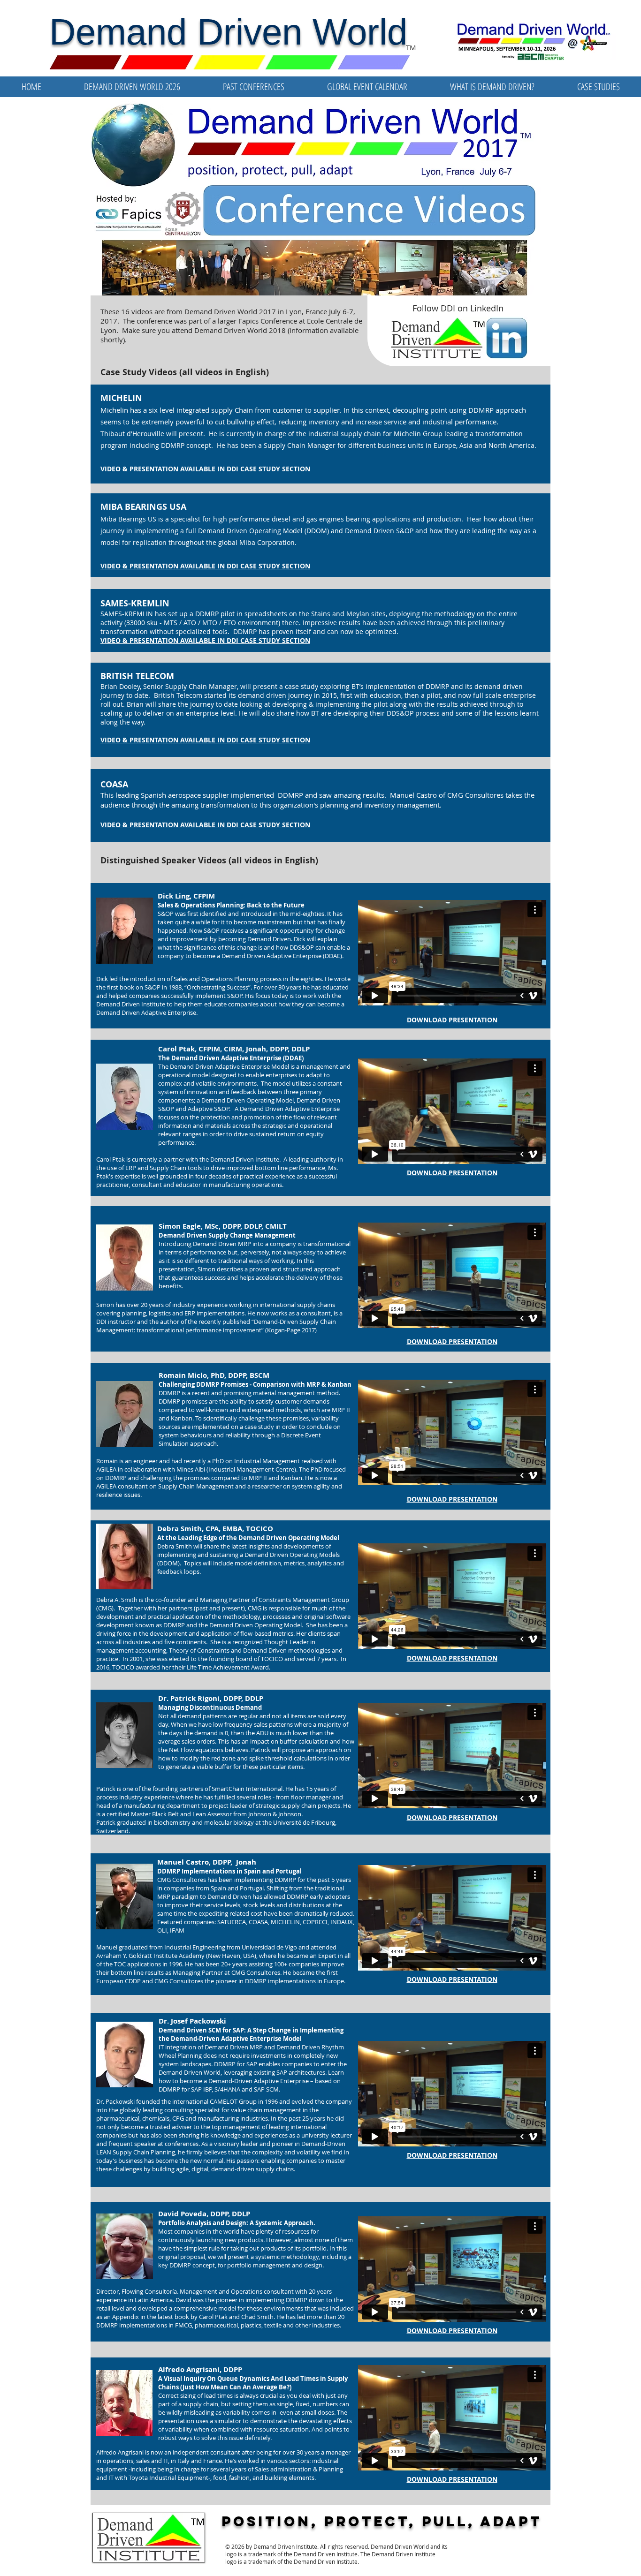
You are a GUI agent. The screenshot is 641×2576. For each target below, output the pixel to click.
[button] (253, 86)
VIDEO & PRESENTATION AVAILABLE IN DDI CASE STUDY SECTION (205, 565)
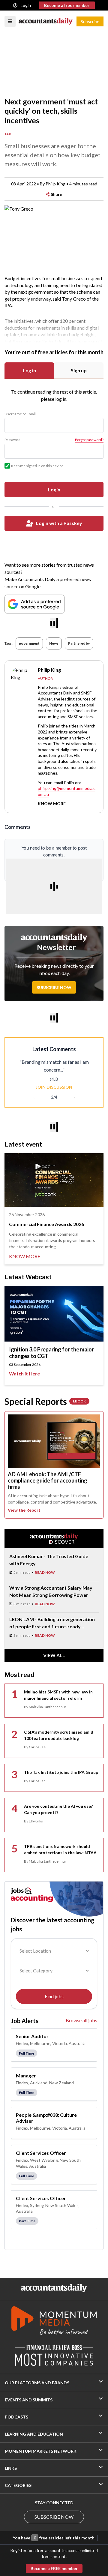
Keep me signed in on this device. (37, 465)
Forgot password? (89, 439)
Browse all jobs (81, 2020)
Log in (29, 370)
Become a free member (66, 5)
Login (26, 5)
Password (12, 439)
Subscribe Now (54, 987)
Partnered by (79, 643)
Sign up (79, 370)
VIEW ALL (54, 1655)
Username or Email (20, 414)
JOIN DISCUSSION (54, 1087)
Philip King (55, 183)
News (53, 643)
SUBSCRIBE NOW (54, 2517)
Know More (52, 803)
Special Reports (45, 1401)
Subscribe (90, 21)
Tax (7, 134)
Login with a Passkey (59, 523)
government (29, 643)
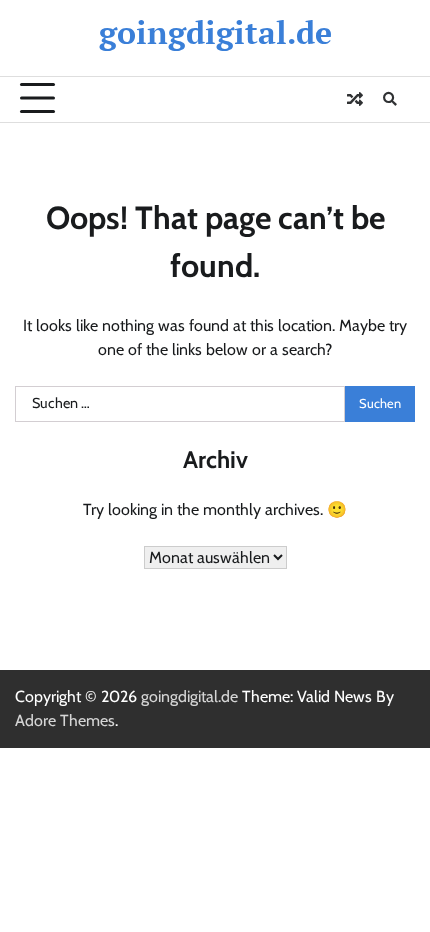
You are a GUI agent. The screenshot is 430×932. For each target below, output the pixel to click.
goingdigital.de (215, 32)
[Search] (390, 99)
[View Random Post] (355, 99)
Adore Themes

_ _ _ _

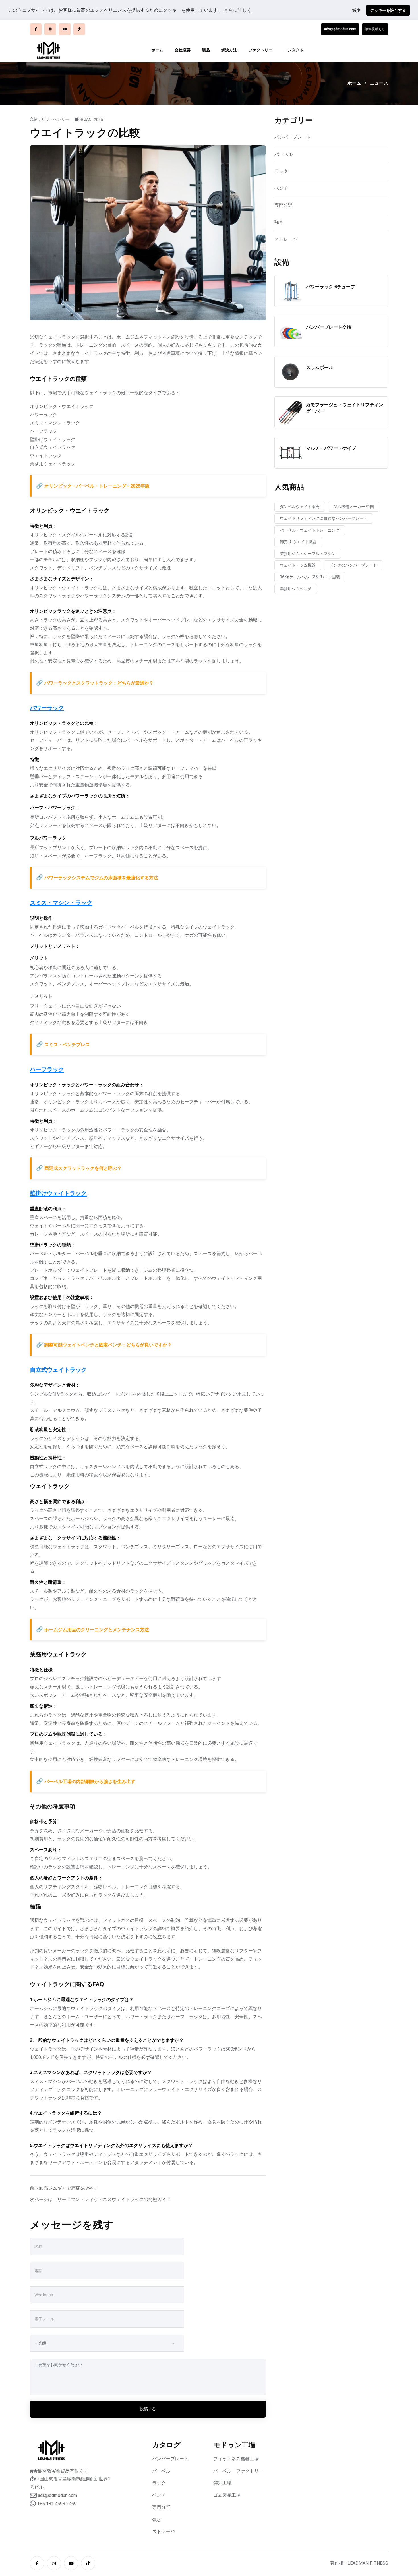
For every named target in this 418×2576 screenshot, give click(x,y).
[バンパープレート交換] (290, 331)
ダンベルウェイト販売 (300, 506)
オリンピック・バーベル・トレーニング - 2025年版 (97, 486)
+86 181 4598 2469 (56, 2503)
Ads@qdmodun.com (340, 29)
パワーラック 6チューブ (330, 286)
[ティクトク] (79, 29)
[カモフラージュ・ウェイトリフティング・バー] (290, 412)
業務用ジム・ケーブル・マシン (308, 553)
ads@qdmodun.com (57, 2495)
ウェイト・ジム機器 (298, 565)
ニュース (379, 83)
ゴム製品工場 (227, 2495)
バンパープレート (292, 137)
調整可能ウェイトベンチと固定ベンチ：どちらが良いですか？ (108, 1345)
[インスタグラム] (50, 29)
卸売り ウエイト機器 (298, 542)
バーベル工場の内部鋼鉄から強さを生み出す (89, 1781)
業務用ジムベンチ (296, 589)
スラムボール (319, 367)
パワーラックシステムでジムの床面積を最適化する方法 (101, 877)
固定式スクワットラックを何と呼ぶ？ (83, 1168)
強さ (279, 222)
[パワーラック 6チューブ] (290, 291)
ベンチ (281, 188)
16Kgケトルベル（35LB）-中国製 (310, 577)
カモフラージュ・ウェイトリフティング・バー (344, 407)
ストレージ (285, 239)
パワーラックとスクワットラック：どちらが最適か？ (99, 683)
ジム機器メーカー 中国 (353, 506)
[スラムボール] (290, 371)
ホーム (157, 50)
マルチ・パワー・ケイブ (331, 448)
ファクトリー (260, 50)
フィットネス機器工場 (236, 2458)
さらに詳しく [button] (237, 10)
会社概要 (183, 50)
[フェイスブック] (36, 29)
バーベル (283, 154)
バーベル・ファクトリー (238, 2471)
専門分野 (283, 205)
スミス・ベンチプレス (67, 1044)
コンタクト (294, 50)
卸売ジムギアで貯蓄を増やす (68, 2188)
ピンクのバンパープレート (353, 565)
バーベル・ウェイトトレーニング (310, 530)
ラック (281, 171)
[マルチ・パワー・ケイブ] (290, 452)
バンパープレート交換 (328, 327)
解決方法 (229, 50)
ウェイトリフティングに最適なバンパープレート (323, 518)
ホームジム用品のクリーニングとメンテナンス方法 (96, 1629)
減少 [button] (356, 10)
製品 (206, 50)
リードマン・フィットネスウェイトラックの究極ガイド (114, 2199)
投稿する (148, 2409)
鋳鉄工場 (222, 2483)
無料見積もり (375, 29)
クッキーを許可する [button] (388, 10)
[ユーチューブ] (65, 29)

_ _ _ _

What to do = Copy out precisely the lines from the line with "[インスタグラム] (50, 29)" to the line with "16Kgケトルベル（35LB）-中国製 (310, 577)" in the material above, including those two lines and omitting all the rest.

Written response =
[インスタグラム] (50, 29)
卸売り ウエイト機器 (298, 542)
バーベル工場の内部鋼鉄から強さを生み出す (89, 1781)
業務用ジムベンチ (296, 589)
スラムボール (319, 367)
パワーラックシステムでジムの床面積を最適化する方法 (101, 877)
固定式スクワットラックを何と呼ぶ？ (83, 1168)
強さ (279, 222)
[パワーラック 6チューブ] (290, 291)
ベンチ (281, 188)
16Kgケトルベル（35LB）-中国製 (310, 577)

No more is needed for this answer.